Use the engine for generic training only, that means for data extraction from unclassified documents. Train the engine with at least 10 documents per extracted field, while the ideal amount of documents per field is 50-100 samples.
We do not recommend to use the Brainware Field Extraction engine for the vendor level training, as the Brainware Extraction engine achieves perfect extraction results with just a few, that means 1-5, documents for a particular high-volume vendor class.
Even though the engine is integrated in the Supervised Learning Workflow (SLW), due to above mentioned reasons, we recommend to use the Brainware Extraction engine for automatic SLW vendor level training. For this purpose, assign the Brainware Extraction engine to the header fields of the SLW’s root classes using a special dedicated class for generic extraction through Brainware Field Extraction engine. For example, the following classes’ hierarchy:
Invoices
- Generic
- VendorClass1
- ...
- VendorClassN
The Invoices class is the root template class for SLW training, while the Generic class defines generic extraction through BFE engine. In this connection, the standard classification result for Invoices has to be set to Generic, so that in case a document has not been classified to one of available vendor class with precise layout extraction VendorClassX, it goes to “Generic” class with generic extraction pattern defined. After the generic processing has been applied, the classification result has to be set back to Invoices in case further SLW processing is to be maintained. This can be achieved by placing the following script code into PostExtract event’s handler of the Generic document class.

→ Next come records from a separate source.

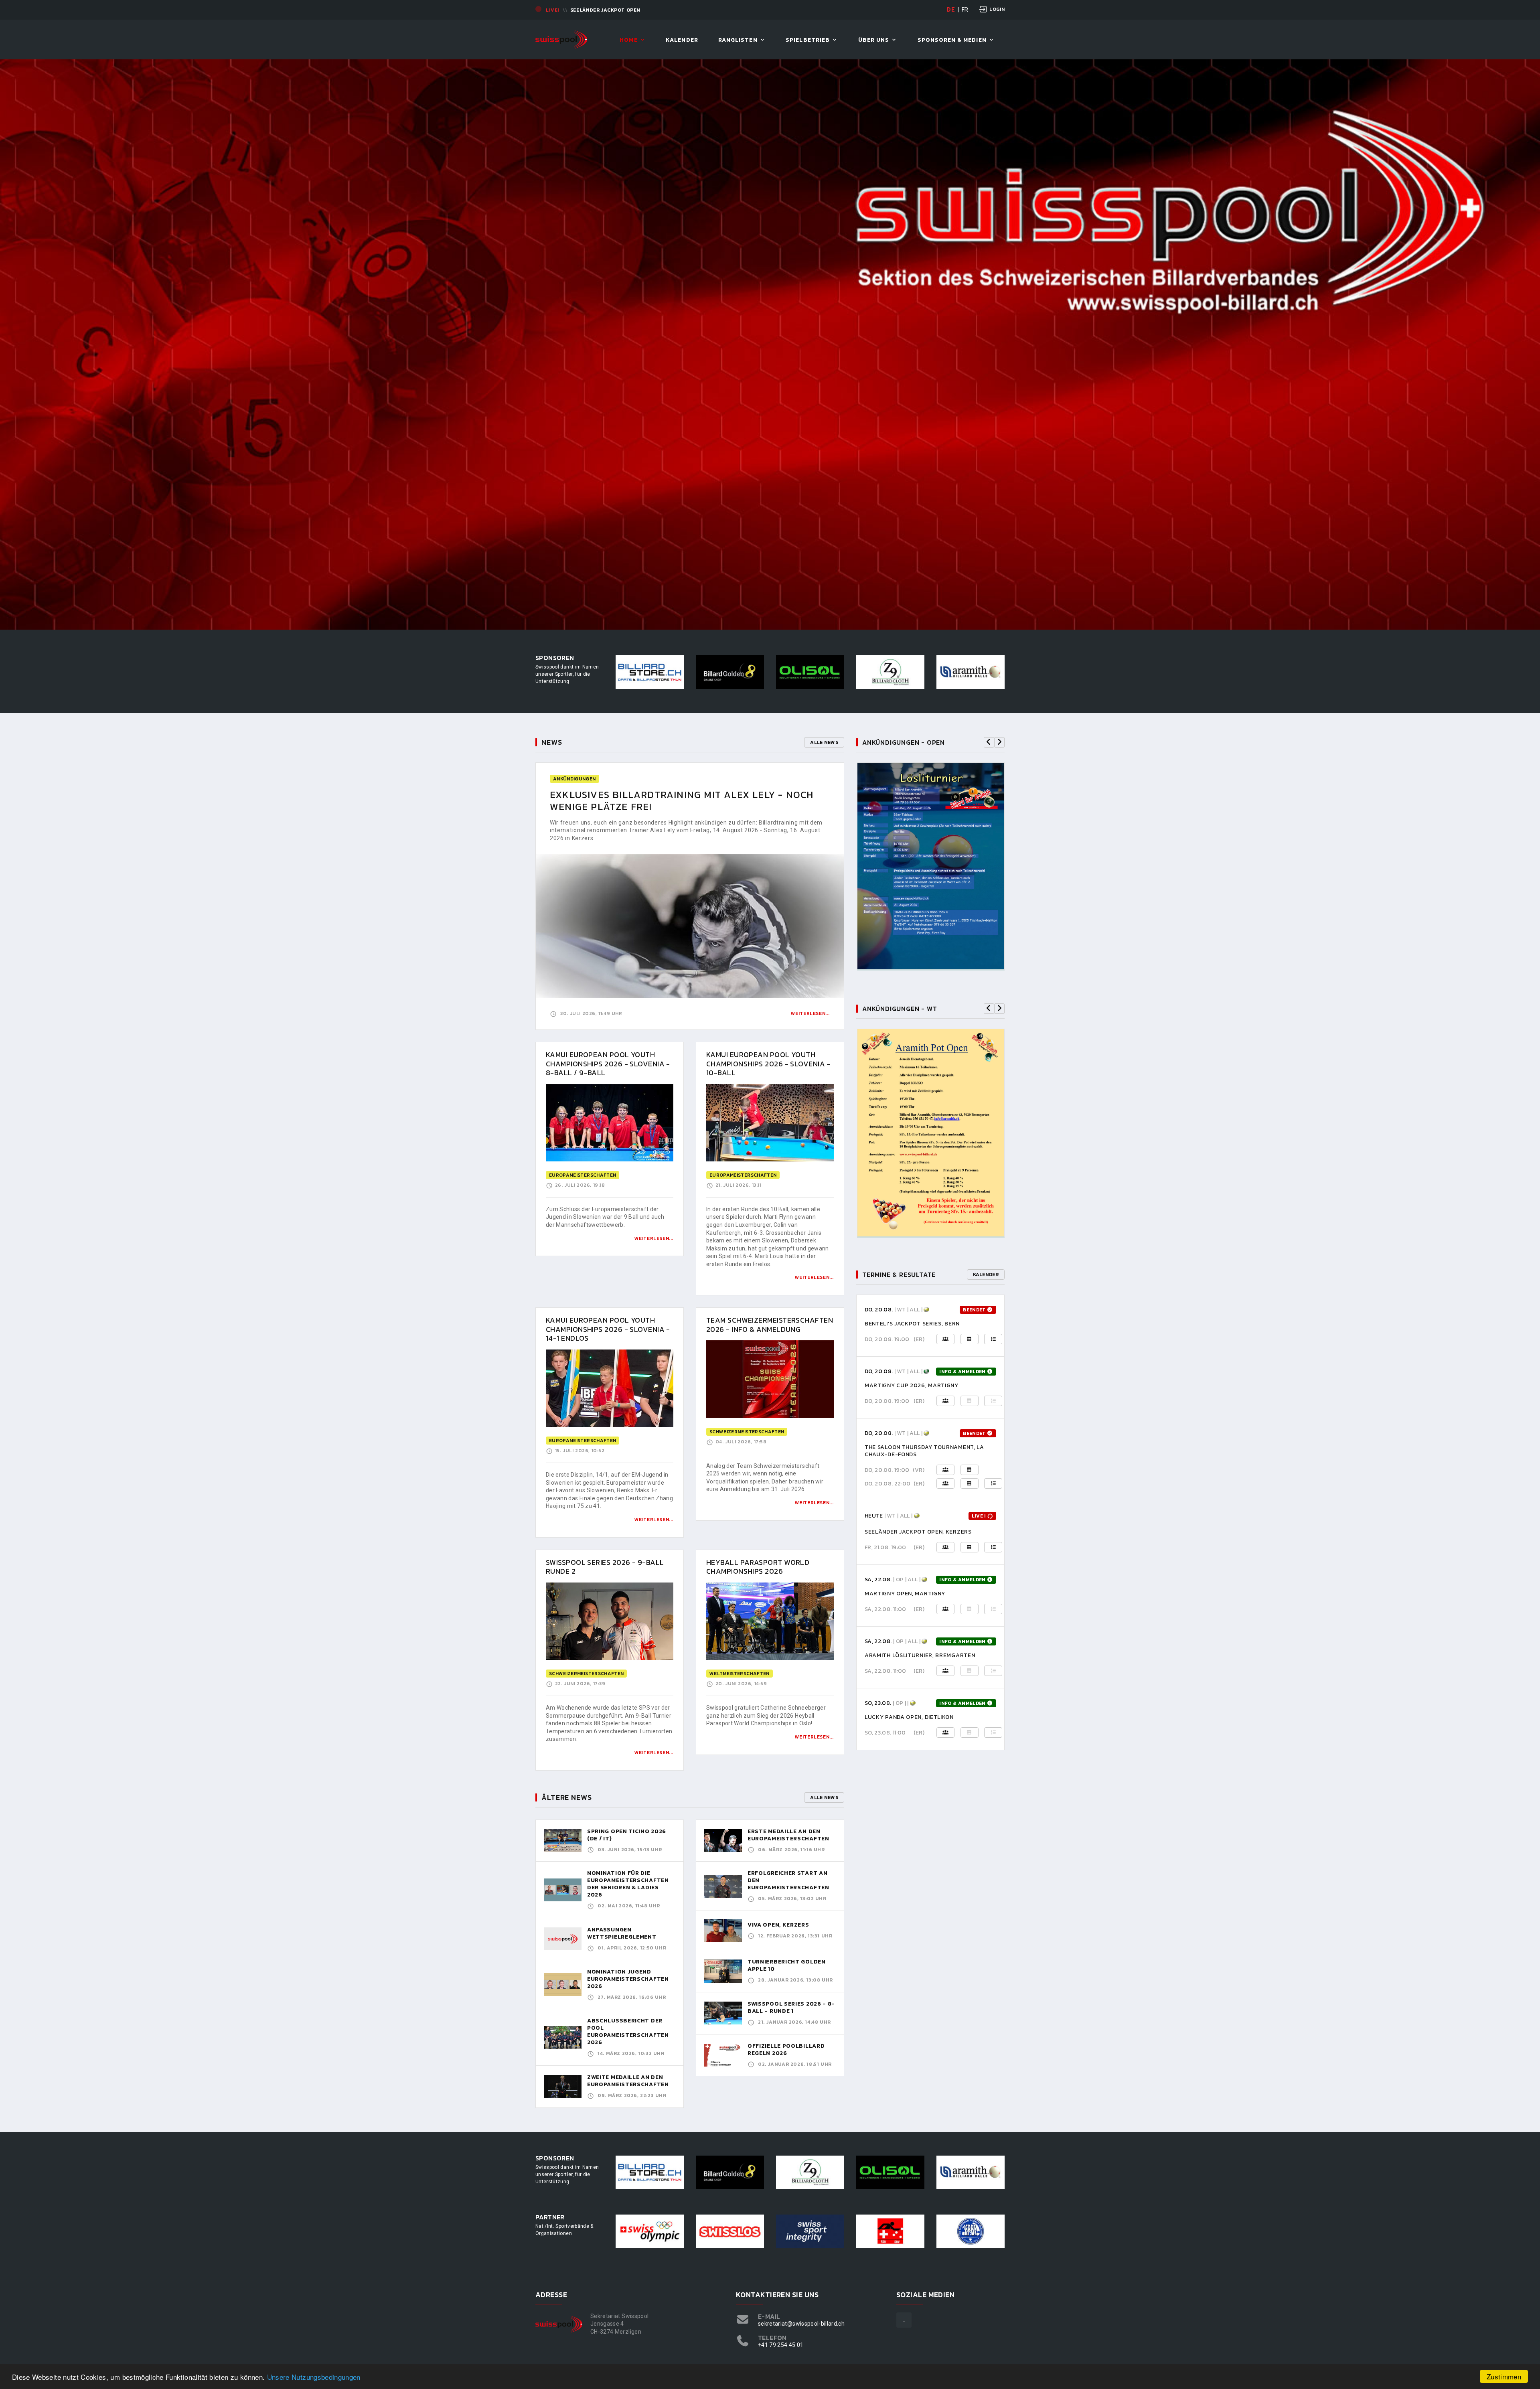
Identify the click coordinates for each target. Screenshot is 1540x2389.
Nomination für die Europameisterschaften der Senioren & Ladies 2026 (628, 1884)
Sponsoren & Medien (952, 40)
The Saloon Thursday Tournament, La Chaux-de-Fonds (924, 1451)
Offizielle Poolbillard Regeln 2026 (786, 2049)
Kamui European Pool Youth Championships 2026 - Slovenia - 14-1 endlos (608, 1329)
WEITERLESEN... (653, 1238)
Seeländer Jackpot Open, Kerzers (918, 1532)
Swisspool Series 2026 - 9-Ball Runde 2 (605, 1567)
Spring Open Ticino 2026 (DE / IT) (626, 1835)
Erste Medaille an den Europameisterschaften (788, 1835)
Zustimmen (1504, 2376)
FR (965, 9)
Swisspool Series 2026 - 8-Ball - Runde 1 (791, 2007)
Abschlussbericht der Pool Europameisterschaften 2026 (628, 2031)
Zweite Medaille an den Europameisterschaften (628, 2081)
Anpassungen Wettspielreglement (622, 1933)
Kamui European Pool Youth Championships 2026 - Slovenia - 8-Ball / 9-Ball (608, 1063)
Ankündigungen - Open (903, 742)
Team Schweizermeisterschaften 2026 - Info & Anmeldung (769, 1325)
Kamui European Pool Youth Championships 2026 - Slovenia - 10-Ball (768, 1063)
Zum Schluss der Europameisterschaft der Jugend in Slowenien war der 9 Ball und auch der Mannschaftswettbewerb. (605, 1217)
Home (628, 40)
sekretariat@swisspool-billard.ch (801, 2323)
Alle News (824, 742)
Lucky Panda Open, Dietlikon (909, 1717)
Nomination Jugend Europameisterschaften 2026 (628, 1979)
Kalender (682, 40)
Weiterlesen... (810, 1013)
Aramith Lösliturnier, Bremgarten (920, 1655)
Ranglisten (738, 40)
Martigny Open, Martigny (905, 1593)
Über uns (873, 40)
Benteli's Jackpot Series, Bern (912, 1323)
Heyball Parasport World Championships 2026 (757, 1567)
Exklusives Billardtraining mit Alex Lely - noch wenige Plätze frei (681, 801)
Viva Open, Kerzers (778, 1925)
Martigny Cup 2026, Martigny (911, 1385)
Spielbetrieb (808, 40)
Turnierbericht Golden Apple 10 (787, 1965)
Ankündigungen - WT (899, 1008)
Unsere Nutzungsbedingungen (314, 2377)
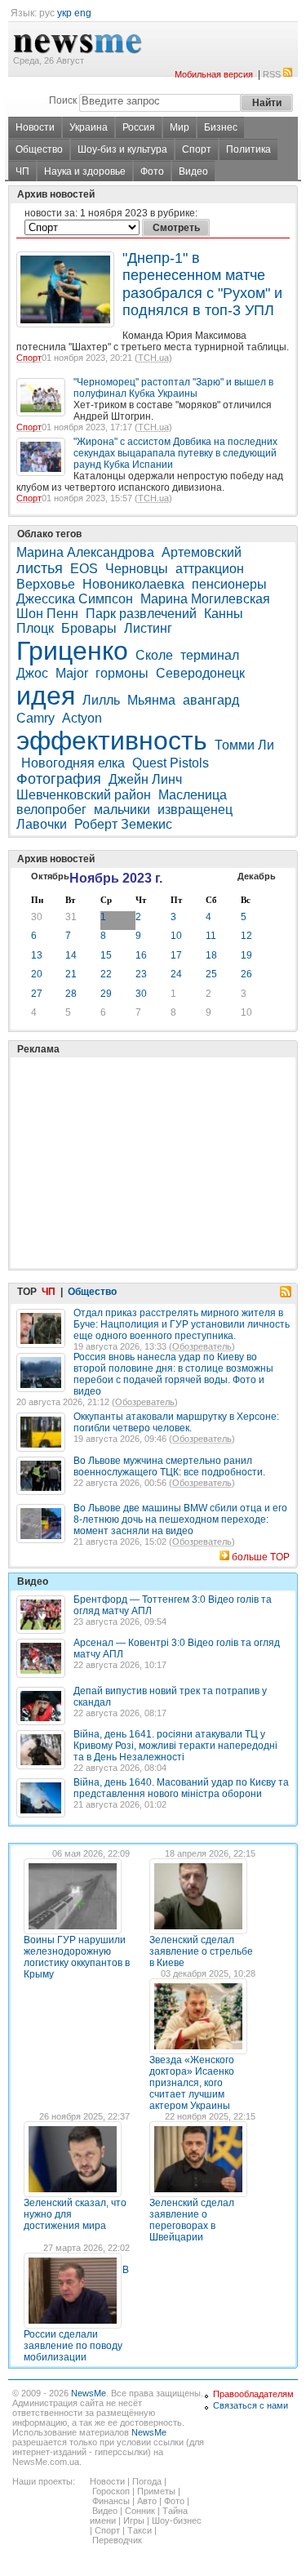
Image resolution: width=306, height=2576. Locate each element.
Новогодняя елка (73, 763)
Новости (35, 127)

Example: Reset the classification result
' Cedar Document Class Script for Class "Generic" Private Sub Document_PostExtract(pWorkdoc As SCBCdrPROJLib.SCBCdrWorkdoc) pWorkdoc.DocClassName = "Invoices" End Sub
In some project configurations, when vendor classification succeeds but does not deliver any results for some selected fields, it may also make sense to take an advantage of the Retain previous extraction results option and define double extraction processing to combine generic extraction with vendor level extraction.